## ASSIGNMENT
Your response should contain every line from the data below that holds the string "Приточно".

## INPUT MATERIAL
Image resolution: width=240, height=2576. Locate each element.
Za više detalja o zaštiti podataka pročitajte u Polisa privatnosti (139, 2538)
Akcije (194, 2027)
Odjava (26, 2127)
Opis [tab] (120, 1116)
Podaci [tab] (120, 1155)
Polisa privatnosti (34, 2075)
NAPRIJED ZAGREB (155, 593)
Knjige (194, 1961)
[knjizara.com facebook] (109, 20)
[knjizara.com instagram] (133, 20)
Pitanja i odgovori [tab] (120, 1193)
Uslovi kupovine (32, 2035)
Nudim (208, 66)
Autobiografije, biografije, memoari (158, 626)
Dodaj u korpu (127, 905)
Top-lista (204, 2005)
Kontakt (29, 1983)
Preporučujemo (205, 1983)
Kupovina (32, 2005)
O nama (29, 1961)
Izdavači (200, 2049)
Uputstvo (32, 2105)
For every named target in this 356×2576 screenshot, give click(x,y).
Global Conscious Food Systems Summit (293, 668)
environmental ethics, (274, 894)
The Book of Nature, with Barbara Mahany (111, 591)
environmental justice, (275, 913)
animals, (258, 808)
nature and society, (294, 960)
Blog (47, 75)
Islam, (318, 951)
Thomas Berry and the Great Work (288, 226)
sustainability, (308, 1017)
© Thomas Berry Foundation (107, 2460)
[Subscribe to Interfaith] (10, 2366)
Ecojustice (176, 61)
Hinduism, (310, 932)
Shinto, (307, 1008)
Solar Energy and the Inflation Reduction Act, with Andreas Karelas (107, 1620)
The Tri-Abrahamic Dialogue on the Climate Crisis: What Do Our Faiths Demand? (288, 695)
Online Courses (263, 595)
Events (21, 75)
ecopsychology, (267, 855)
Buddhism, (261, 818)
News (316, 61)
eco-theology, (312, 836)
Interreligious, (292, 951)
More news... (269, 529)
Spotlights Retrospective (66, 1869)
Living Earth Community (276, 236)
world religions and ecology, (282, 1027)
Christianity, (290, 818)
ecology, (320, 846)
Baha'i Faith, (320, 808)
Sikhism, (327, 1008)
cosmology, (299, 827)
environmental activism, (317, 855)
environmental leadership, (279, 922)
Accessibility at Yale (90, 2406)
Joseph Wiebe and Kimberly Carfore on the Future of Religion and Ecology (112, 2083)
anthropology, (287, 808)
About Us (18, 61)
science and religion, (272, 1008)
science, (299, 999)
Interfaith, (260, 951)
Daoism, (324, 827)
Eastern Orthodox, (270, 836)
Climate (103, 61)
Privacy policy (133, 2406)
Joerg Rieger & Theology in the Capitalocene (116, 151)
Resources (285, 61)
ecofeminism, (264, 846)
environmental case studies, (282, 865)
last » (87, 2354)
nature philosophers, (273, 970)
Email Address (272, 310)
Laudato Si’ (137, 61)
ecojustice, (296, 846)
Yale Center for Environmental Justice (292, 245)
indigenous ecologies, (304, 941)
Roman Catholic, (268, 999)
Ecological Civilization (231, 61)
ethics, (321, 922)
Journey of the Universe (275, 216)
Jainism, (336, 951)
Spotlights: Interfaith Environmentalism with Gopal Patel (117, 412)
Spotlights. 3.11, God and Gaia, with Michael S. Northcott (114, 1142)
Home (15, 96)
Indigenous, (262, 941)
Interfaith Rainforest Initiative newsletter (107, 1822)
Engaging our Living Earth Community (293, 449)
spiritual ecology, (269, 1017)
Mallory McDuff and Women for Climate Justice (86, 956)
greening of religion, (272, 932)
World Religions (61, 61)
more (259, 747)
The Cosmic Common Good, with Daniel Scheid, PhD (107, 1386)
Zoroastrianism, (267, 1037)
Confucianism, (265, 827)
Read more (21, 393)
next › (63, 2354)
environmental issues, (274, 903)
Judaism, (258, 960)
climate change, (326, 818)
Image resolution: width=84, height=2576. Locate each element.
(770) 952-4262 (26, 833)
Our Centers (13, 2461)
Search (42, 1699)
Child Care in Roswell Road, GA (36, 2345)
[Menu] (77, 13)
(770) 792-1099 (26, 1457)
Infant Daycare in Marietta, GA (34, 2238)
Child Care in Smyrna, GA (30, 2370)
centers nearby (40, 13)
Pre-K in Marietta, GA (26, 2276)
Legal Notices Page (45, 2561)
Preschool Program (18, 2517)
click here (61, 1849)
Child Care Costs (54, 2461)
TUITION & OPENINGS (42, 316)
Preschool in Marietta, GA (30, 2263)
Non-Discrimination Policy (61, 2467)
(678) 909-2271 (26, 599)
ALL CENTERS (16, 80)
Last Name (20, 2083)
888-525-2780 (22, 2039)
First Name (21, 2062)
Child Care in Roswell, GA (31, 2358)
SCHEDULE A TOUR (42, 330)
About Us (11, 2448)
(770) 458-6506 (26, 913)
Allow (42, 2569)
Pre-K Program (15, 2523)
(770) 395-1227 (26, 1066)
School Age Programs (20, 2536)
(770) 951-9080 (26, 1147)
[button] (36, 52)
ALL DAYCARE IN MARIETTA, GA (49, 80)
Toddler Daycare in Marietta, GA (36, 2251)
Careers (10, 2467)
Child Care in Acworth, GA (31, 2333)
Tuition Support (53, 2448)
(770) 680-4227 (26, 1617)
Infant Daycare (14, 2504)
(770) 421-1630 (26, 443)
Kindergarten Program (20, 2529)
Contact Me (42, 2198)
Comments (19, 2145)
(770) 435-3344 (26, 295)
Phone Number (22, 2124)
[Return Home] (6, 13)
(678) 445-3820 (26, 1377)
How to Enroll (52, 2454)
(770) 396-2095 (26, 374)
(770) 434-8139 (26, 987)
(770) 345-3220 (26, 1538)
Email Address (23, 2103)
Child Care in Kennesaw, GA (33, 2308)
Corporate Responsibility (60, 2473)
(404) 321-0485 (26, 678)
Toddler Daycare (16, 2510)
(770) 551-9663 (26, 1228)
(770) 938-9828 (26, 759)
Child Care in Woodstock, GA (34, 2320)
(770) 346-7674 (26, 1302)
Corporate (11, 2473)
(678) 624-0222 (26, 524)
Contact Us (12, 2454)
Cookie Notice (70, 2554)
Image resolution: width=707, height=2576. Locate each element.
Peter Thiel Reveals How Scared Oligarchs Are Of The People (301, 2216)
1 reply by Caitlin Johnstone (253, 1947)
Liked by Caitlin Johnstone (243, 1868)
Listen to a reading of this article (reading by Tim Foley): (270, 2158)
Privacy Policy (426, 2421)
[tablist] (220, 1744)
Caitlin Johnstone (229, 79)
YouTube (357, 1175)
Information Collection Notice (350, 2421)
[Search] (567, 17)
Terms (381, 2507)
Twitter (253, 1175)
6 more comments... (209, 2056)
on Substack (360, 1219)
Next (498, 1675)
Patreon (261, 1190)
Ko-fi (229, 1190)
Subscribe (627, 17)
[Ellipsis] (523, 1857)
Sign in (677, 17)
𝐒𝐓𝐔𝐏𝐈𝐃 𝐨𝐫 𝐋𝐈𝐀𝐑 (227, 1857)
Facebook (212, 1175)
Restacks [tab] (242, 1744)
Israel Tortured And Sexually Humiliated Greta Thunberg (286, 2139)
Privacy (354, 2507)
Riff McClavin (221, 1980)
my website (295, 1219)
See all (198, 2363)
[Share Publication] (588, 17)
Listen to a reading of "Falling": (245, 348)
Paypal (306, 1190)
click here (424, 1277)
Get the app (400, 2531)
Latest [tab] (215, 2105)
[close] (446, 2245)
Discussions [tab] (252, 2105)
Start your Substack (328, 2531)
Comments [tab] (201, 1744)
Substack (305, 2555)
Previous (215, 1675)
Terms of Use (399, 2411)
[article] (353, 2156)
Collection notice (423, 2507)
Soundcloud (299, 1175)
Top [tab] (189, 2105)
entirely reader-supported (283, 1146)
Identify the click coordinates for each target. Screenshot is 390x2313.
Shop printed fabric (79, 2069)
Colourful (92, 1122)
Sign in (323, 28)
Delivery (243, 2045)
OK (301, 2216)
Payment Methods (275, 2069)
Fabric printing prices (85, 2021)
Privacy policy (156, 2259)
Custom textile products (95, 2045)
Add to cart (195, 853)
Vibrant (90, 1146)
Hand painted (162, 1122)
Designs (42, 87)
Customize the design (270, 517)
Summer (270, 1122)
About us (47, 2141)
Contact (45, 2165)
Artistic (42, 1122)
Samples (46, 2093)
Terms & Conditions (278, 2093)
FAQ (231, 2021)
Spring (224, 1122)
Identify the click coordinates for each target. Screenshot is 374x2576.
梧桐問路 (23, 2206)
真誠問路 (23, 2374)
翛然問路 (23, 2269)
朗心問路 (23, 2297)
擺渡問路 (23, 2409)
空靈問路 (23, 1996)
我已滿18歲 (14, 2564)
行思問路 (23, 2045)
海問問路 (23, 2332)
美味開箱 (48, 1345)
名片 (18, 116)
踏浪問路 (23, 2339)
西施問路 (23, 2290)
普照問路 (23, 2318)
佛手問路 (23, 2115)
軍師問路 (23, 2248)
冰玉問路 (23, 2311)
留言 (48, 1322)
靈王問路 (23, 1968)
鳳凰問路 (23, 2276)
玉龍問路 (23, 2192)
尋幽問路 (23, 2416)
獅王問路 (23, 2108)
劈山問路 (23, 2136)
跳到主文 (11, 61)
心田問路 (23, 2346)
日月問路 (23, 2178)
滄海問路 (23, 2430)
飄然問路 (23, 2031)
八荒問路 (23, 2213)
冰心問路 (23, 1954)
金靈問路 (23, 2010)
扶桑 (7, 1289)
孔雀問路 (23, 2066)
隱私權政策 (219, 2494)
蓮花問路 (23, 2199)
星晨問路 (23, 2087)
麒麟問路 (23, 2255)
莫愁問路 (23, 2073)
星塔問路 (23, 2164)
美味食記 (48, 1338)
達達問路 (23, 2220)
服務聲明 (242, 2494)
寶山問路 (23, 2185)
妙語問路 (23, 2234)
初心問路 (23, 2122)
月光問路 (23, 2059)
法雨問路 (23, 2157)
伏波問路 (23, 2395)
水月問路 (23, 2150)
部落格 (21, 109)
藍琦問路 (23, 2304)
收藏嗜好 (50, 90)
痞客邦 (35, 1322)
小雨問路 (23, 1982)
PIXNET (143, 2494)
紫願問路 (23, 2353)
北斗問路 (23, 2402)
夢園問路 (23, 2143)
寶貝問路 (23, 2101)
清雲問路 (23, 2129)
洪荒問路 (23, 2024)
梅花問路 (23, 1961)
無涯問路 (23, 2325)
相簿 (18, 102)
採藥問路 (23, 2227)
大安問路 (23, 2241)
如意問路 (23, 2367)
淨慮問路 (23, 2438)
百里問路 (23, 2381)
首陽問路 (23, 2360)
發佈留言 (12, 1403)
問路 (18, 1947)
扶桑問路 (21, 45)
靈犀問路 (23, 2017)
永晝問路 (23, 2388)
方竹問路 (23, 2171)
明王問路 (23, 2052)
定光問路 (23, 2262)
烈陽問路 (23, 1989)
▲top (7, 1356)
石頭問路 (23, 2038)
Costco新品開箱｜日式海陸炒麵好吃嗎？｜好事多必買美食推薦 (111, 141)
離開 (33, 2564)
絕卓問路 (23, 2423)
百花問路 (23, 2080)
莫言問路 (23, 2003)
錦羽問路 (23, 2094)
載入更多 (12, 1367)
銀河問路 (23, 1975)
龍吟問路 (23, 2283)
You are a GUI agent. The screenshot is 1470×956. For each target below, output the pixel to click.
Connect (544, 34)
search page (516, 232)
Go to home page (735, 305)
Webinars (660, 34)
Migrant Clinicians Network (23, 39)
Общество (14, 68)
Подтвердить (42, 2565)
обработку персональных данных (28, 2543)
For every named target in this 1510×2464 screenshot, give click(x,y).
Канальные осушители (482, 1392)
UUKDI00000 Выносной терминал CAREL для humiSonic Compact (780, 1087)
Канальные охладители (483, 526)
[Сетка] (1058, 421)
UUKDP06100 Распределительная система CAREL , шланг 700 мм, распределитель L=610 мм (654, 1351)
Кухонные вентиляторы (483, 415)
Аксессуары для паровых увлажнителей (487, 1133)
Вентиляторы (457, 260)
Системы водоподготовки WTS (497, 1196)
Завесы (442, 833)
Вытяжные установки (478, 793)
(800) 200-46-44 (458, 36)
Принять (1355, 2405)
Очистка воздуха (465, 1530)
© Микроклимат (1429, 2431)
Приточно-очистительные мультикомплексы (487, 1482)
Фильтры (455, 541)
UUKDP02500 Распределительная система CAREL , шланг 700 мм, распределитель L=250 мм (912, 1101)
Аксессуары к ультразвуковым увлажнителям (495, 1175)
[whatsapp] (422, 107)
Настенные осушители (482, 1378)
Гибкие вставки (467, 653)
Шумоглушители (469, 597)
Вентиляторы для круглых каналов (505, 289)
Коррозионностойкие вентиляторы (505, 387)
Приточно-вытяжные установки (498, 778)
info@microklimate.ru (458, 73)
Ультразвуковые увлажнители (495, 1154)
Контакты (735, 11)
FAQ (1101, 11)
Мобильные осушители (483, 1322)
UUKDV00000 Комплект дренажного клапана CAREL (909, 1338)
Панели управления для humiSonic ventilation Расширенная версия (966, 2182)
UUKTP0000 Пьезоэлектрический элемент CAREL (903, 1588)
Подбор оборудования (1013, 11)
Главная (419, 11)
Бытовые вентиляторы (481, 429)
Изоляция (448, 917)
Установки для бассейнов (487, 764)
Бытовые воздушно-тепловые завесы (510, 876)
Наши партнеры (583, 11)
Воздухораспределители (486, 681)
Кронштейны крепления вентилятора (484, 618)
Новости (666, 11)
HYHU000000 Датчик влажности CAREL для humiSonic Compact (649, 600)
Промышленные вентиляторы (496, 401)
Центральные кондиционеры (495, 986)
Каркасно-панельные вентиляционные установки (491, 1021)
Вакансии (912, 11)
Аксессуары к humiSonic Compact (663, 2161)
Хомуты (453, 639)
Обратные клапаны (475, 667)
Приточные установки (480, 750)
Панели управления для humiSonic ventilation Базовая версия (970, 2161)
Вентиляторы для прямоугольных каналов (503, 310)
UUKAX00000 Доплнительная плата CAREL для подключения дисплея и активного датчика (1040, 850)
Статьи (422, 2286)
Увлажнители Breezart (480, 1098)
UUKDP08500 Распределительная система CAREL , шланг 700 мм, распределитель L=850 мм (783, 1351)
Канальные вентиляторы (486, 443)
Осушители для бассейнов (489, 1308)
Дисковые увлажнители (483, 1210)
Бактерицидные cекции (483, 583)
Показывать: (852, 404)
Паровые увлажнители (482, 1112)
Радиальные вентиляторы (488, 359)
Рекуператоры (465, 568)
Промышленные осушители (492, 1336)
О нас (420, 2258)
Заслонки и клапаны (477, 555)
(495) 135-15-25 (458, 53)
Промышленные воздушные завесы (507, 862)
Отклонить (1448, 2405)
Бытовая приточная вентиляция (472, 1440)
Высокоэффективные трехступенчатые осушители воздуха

## RESPONSE AREA
Приточно-очистительные мультикомплексы (487, 1482)
Приточно-вытяжные установки (498, 778)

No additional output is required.